Your answer should be every line with the word "Task", copied from the data below.

(Data supplied)
******

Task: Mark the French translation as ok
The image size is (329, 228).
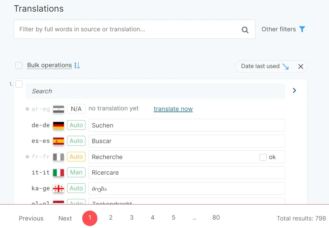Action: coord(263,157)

******

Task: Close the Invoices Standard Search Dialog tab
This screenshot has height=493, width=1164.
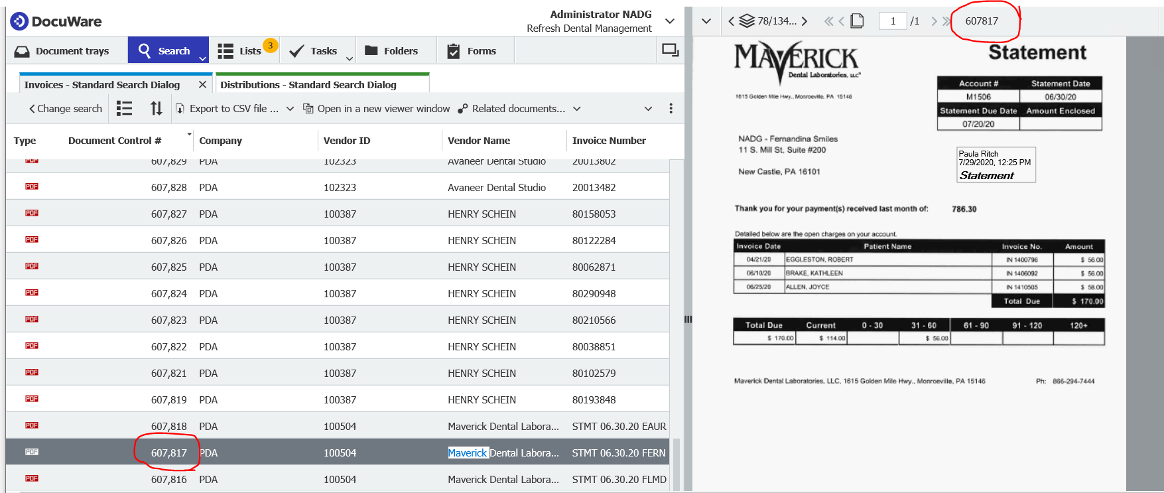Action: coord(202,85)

******

(Answer box)
Task: Mark the French translation as ok
Task: Close the Invoices Standard Search Dialog tab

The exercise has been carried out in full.